Micro-architecture and functional anatomy
Lymph nodes are surrounded by a connective tissue capsule, with trabeculae that extend into the substance of the node and provide a framework for the contained cellular elements. Beneath the capsule is a slit-like space, the subcapsular sinus, into which the afferent lymphatics drain after penetrating the capsule. Lymph from the subcapsular sinus passes via the medullary cords to the hilum of the lymph node from which the efferent lymphatic drains.
Three distinct micro-anatomical regions can be recognised within normal lymph nodes (Ch. 9). These regions are:
The micro-anatomical regions of the lymph nodes are populated by a variety of specialised cells with different functional characteristics.
Germinal centres
The germinal centre is the principal site of B-cell activation in response to antigenic challenge. Antigen, bound to antibody, entering the lymph node via the afferent lymphatics is trapped upon the surface of specialised antigen-presenting cells called dendritic reticulum cells (DRCs) by their Fc receptors. DRCs are restricted to primary follicles and germinal centres and are binucleate cells with long cytoplasmic processes linked by desmosomes which form a network throughout the germinal centre. Antigen trapped on the surface of the DRC is presented to ‘virgin’ B-lymphocytes in the presence of T-helper cells (T-cell co-operation) and these B-cells subsequently undergo a series of morphological and functional changes (Table 22.1). After antigenic challenge, the initial step in B-cell transformation is the formation of the centroblast, which is a rapidly dividing cell that is responsible for expansion of the antigen-reactive B-cell clone; this then develops into a centrocyte (Fig. 22.1). During the germinal centre reaction the B-cell immunoglobulin genes undergo hypermutation to produce higher affinity immunoglobulin molecules; B-cells in which hypermutation does not achieve this undergo apoptosis. The number of B-cells that act as progenitors for the fully mature germinal centre is remarkably small and the mass of the germinal centre B-cell population is made up by the extensive proliferative activity of a small number of progenitor cells.
Table 22.1 Characteristics and nomenclature (Kiel scheme) of follicle centre cells and therefore B-cell lymphomas derived therefrom
| Cell features | Nomenclature |
|---|---|
| Small lymphocyte with round nucleus | Lymphocyte |
| Small or large cell with indented nucleus | Centrocyte |
| Large cell with round nucleus and usually multiple nucleoli | Centroblast |
| Large cell with round nucleus and large nucleolus | Immunoblast |
Fig. 22.1 Morphological changes of the germinal centre B-cell. Hypothetical follicle centre B-cell transformation. The virgin B-lymphocyte has two activation pathways.

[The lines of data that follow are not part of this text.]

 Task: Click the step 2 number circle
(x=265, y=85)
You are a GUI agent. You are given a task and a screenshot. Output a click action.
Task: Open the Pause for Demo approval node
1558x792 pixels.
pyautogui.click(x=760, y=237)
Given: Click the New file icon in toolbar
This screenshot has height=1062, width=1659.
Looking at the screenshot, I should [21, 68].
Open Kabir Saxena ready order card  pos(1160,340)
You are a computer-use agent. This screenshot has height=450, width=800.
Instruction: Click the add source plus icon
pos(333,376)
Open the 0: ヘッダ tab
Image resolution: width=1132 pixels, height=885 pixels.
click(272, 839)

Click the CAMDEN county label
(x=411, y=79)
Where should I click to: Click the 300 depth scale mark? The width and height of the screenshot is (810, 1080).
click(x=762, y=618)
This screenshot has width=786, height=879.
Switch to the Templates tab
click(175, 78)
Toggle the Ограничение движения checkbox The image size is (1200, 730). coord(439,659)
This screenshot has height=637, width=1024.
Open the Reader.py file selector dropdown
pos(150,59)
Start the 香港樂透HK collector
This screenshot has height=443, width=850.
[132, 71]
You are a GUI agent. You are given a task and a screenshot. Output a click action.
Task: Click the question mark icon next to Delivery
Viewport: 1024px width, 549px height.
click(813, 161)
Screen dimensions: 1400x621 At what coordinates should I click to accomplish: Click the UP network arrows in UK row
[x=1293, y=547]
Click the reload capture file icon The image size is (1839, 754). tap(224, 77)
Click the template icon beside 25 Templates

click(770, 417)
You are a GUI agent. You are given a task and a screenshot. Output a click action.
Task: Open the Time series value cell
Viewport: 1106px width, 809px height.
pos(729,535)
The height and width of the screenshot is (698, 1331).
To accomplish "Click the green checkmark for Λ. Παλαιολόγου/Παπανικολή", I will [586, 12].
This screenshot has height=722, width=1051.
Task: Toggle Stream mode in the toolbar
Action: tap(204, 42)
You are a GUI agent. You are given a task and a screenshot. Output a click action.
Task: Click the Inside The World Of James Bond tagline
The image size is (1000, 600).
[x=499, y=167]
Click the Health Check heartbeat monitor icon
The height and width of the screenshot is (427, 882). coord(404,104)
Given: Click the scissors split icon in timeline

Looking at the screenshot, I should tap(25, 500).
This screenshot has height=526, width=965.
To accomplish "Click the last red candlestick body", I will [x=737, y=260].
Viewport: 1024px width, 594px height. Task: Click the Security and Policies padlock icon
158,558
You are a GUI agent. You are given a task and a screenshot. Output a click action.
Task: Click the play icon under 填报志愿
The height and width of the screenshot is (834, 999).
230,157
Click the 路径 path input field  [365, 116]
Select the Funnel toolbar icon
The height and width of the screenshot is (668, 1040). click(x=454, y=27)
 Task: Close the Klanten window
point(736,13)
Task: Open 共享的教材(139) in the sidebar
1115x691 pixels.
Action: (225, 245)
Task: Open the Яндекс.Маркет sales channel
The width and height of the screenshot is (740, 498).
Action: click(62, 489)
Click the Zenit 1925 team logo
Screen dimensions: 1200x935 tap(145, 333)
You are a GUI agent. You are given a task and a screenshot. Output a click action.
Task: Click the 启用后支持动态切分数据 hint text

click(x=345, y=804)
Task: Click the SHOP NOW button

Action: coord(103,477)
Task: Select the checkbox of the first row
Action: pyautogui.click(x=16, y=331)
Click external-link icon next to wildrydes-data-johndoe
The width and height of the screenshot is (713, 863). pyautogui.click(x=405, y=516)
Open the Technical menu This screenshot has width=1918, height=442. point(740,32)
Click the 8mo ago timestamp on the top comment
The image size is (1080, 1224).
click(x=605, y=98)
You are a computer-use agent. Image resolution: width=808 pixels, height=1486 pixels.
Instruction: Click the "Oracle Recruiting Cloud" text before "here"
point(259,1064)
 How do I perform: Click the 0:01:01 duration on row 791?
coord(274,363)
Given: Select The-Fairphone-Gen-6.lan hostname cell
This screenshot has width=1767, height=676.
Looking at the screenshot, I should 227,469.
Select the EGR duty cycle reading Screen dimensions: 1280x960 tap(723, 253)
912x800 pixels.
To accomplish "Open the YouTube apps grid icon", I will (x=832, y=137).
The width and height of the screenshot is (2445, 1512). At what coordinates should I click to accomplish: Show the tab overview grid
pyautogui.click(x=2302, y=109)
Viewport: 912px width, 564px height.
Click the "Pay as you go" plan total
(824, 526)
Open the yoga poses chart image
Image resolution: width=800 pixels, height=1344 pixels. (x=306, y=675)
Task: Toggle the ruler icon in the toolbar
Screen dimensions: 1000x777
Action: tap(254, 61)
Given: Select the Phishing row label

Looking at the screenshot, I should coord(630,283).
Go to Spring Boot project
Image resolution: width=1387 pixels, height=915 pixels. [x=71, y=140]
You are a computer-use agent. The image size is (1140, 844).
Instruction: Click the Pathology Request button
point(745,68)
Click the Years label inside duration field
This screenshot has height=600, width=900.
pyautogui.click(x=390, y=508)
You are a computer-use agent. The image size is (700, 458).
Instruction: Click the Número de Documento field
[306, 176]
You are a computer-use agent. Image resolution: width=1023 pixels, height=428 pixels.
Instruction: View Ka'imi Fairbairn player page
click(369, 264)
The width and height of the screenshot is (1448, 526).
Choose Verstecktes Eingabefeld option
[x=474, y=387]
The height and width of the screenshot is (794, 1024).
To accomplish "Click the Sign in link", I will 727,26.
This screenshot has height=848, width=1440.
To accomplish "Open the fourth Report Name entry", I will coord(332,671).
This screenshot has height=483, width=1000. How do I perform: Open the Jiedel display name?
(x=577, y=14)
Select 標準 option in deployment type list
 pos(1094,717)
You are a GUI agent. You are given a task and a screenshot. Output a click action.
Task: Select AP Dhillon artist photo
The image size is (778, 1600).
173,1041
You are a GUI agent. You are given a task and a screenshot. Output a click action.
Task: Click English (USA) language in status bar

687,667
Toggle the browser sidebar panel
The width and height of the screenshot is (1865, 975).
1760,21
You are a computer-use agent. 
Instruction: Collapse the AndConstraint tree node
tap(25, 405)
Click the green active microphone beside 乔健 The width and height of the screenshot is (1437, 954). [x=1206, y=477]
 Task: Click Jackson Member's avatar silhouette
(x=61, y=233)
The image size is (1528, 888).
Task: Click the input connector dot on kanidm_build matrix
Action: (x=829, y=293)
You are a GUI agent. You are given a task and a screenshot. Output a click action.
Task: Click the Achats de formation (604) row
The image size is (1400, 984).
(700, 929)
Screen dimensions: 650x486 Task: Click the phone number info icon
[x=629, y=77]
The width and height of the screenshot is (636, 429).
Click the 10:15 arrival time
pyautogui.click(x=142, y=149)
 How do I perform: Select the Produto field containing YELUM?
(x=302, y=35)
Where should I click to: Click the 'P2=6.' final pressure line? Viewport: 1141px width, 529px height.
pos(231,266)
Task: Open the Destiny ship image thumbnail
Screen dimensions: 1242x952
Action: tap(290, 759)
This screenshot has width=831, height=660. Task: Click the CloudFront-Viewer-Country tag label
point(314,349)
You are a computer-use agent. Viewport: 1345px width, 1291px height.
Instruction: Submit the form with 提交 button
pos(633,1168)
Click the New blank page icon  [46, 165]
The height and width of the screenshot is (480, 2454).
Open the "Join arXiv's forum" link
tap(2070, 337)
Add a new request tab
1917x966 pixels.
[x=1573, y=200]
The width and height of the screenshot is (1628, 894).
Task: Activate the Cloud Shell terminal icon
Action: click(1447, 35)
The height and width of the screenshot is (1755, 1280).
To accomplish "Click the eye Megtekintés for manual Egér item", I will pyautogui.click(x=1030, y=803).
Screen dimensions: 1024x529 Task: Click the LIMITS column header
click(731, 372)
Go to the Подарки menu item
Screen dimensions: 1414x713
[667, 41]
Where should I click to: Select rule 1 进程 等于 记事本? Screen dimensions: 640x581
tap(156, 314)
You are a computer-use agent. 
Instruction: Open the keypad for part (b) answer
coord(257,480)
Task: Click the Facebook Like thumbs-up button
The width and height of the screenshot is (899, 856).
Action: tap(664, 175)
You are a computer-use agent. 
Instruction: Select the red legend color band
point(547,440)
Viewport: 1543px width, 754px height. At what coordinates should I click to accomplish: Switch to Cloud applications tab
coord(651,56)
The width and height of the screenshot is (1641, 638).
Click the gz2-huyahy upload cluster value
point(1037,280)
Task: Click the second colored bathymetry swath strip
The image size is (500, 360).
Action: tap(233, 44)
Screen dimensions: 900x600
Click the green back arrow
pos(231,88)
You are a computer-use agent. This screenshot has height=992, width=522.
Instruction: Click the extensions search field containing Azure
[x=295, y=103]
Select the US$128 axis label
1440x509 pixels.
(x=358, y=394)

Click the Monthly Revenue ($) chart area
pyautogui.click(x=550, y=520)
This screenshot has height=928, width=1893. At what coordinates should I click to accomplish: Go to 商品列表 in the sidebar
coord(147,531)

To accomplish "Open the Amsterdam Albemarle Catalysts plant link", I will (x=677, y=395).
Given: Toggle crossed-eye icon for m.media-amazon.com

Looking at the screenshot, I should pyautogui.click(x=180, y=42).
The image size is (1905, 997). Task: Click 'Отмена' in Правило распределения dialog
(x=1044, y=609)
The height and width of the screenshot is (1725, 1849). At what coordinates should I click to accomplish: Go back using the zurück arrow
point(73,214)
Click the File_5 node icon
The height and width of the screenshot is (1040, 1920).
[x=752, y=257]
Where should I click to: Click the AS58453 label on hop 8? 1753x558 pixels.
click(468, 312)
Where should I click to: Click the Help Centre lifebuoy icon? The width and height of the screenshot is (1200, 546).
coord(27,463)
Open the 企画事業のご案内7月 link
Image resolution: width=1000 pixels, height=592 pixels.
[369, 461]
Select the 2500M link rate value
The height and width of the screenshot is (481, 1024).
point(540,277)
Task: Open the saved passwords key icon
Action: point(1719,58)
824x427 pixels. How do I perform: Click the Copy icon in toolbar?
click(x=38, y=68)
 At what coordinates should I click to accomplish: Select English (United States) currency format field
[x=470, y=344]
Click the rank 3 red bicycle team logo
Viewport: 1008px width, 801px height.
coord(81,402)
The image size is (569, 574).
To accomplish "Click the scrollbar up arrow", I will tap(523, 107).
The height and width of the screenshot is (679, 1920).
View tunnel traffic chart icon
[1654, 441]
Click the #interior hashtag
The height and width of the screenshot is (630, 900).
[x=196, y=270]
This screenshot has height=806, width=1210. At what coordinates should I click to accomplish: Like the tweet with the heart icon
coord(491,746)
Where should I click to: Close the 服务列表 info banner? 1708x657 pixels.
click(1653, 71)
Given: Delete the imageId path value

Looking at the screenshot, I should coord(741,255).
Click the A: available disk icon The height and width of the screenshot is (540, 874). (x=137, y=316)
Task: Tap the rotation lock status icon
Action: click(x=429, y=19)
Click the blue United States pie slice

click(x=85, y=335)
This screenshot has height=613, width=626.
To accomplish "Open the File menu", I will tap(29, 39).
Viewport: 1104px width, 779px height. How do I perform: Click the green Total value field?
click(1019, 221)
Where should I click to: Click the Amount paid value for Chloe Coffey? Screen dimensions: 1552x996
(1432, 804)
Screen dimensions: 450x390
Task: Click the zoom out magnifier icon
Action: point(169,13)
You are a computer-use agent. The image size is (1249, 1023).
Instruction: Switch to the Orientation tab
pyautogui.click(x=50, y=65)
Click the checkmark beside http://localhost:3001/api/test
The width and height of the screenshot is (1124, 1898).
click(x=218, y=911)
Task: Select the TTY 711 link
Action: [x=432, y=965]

The first involves direct transformation to an immunoblast following exposure to an antigen, with subsequent differentiation to an immunoglobulin-secreting plasma cell; this pathway is independent of the germinal centre. The second pathway occurs within the germinal centre and involves the generation of a centroblast as the initial reaction to antigen exposure, with subsequent differentiation to a centrocyte.
The function of germinal centres is to generate immunoglobulin-secreting plasma cells in response to antigenic challenge. Within the lymph node, plasma cells are located principally within the medullary cords.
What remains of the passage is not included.